> [THE PROBLEM]:
Within the listing below, the lines to output run from the one containing "Given: Click the" through the one containing "has width=584, height=300."; copy them exactly and nothing else.

> [RECORD EXTRACTS]:

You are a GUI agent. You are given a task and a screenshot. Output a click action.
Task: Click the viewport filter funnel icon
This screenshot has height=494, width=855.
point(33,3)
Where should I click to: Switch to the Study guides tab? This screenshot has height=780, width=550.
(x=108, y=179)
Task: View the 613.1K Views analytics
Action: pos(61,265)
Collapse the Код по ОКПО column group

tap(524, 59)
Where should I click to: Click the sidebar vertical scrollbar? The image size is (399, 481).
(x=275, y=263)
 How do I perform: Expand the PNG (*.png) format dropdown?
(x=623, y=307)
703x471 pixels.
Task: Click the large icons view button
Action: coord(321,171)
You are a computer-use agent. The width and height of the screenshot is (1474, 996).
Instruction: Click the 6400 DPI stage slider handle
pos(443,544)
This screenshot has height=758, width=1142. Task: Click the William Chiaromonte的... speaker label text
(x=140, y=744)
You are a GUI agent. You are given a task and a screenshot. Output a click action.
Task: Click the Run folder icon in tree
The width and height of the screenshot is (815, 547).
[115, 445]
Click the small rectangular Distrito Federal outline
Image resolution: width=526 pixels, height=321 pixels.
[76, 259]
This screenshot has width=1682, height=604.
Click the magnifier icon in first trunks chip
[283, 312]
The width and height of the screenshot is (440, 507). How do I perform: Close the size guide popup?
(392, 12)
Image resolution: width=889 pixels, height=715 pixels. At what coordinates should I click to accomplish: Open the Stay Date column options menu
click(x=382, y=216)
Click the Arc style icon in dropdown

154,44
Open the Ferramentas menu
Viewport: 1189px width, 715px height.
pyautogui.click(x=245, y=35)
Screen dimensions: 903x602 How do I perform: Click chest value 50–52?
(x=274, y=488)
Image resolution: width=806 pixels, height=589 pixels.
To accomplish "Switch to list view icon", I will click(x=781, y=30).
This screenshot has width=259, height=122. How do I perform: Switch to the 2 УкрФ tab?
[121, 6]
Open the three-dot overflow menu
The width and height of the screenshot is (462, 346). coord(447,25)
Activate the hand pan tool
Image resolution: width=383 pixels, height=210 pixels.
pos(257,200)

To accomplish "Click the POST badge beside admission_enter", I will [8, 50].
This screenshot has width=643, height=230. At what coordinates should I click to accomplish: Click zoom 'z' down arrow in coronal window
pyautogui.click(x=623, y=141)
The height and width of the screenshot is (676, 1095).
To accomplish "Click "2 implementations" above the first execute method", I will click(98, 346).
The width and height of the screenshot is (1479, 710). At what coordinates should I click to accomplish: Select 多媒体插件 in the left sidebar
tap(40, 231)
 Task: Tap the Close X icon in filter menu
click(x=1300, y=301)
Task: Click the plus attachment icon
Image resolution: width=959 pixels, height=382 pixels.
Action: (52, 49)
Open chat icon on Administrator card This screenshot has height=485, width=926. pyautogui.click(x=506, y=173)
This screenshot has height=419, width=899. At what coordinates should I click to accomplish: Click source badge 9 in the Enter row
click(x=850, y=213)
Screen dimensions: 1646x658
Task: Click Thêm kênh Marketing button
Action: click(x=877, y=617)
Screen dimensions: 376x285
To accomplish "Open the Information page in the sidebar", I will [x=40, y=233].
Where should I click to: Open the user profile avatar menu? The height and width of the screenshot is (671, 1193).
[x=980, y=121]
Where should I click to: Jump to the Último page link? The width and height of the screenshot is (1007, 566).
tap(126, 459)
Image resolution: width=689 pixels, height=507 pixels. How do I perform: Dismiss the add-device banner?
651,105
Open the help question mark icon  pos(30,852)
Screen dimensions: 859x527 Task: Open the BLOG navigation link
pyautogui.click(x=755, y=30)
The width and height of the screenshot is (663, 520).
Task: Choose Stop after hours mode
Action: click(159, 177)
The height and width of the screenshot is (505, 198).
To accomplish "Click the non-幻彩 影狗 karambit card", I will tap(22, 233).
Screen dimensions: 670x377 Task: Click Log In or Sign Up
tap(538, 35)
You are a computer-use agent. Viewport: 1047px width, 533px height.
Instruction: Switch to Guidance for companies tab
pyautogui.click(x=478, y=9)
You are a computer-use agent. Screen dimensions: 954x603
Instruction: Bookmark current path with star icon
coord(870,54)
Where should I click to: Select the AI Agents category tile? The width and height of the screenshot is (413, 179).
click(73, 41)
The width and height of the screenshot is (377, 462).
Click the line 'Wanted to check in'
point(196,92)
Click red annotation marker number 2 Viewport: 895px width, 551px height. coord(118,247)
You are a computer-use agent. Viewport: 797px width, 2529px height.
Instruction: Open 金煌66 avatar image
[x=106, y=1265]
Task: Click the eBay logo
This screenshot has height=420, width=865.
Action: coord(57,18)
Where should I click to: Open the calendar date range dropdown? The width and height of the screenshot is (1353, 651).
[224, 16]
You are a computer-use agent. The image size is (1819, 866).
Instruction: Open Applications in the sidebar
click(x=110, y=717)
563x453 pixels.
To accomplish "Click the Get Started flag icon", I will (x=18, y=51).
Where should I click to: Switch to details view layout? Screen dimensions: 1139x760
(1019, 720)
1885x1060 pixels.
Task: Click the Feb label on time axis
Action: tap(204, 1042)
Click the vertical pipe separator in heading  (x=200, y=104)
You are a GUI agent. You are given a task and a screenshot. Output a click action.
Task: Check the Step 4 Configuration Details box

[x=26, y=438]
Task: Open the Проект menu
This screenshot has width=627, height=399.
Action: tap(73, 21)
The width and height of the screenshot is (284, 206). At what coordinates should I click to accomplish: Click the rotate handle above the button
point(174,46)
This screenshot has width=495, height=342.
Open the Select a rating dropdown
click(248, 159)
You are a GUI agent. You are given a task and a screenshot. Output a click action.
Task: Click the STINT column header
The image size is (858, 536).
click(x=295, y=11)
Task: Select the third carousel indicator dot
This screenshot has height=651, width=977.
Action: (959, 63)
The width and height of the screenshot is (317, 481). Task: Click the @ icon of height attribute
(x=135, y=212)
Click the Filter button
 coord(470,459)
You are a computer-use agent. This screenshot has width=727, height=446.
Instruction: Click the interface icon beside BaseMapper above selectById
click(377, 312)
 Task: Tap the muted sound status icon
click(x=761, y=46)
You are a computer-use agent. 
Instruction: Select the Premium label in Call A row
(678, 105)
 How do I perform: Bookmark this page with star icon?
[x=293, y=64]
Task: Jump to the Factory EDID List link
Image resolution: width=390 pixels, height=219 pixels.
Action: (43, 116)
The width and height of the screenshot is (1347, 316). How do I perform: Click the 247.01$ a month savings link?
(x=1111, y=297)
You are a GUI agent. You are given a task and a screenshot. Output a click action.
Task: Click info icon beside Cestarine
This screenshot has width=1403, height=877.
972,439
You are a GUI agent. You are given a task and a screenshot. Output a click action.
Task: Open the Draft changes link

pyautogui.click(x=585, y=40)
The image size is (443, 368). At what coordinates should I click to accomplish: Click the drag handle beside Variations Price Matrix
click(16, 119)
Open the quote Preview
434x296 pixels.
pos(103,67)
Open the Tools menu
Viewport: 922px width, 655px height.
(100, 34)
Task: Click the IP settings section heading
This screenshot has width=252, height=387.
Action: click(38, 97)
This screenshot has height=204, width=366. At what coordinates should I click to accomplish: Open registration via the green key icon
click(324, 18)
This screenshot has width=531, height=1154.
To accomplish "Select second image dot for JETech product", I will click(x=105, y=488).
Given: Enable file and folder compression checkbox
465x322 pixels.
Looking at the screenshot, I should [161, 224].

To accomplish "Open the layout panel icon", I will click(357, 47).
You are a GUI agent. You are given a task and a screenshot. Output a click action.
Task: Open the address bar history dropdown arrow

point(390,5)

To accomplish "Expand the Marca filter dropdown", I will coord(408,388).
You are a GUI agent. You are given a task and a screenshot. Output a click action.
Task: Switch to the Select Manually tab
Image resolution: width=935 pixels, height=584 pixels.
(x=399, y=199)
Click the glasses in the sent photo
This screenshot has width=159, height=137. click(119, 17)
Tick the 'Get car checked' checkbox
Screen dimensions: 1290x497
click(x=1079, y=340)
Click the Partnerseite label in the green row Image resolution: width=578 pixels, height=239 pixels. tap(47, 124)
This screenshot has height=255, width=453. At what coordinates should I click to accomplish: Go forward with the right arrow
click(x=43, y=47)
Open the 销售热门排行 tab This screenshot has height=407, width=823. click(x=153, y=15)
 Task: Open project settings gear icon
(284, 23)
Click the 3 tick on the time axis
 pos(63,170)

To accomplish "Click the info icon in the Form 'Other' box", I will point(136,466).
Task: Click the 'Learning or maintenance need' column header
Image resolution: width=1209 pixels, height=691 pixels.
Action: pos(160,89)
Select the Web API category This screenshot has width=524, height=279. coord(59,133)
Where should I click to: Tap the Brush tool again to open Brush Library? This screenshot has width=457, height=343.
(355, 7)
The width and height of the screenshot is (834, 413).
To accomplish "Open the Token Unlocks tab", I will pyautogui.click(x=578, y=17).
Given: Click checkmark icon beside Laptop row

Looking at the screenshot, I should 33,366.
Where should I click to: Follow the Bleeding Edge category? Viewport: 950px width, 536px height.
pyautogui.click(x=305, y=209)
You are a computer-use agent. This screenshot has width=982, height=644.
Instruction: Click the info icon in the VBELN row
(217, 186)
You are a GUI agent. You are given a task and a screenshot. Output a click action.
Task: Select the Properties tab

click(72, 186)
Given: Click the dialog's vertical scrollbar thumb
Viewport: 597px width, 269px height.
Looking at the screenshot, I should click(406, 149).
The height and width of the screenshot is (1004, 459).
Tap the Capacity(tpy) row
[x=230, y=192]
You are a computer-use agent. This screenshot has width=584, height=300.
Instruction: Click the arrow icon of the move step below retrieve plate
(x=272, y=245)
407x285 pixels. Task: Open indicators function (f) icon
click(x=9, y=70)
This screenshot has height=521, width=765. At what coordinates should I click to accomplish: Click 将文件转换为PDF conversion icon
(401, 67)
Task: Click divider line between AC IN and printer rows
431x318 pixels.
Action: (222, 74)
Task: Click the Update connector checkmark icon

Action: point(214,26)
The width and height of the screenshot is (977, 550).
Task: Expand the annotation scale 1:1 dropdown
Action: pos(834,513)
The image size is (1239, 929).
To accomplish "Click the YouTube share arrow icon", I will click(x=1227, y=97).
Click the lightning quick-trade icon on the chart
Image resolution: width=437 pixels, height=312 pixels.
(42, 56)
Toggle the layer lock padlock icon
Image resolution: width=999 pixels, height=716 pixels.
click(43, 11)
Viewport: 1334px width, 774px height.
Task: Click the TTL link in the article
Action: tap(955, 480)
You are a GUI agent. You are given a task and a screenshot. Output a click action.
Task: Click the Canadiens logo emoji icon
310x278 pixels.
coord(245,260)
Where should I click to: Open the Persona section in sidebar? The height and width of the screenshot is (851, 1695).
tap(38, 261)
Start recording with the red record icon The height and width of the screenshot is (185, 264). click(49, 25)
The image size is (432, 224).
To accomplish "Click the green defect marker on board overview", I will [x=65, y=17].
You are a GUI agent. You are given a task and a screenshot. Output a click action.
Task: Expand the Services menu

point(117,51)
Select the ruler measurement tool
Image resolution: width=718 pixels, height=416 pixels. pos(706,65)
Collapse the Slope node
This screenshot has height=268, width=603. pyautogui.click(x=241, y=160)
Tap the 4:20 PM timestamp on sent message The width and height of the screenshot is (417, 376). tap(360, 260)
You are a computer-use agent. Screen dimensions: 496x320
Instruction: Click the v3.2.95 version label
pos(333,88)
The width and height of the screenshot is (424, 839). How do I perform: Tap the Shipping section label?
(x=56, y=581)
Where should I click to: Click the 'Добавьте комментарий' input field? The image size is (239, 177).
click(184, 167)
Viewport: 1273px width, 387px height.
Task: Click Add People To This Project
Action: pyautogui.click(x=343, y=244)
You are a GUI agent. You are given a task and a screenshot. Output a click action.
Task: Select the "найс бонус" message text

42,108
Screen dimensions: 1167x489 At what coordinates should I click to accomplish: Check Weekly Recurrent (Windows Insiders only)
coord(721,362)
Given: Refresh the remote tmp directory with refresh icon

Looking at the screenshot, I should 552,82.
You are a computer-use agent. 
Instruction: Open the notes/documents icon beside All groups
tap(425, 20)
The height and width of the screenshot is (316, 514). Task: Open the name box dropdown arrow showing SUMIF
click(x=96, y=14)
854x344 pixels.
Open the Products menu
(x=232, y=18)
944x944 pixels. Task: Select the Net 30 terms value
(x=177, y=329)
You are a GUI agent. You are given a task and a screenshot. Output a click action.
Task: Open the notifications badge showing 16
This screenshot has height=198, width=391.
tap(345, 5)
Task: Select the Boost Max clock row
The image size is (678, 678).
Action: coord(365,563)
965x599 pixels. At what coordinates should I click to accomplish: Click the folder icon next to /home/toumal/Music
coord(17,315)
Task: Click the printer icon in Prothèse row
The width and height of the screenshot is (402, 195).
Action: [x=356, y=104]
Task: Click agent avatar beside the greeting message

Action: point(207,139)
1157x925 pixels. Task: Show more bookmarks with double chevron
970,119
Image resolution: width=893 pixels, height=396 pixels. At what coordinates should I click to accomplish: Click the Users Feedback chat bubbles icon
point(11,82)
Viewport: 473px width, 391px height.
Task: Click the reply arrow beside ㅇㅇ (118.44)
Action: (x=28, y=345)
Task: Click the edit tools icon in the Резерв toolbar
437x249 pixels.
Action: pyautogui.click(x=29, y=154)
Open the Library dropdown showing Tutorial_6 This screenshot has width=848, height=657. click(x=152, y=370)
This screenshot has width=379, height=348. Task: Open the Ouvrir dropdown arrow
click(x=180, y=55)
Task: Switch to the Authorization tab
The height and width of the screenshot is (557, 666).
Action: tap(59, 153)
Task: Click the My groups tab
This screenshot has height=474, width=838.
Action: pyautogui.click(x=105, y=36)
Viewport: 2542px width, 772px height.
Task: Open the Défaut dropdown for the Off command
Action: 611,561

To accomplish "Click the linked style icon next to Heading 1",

> [PROBLEM SOLUTION]:
Given: Click the dialog's vertical scrollbar thumb
Viewport: 597px width, 269px height.
Looking at the screenshot, I should click(406, 149).
The height and width of the screenshot is (1004, 459).
Tap the Capacity(tpy) row
[x=230, y=192]
You are a computer-use agent. This screenshot has width=584, height=300.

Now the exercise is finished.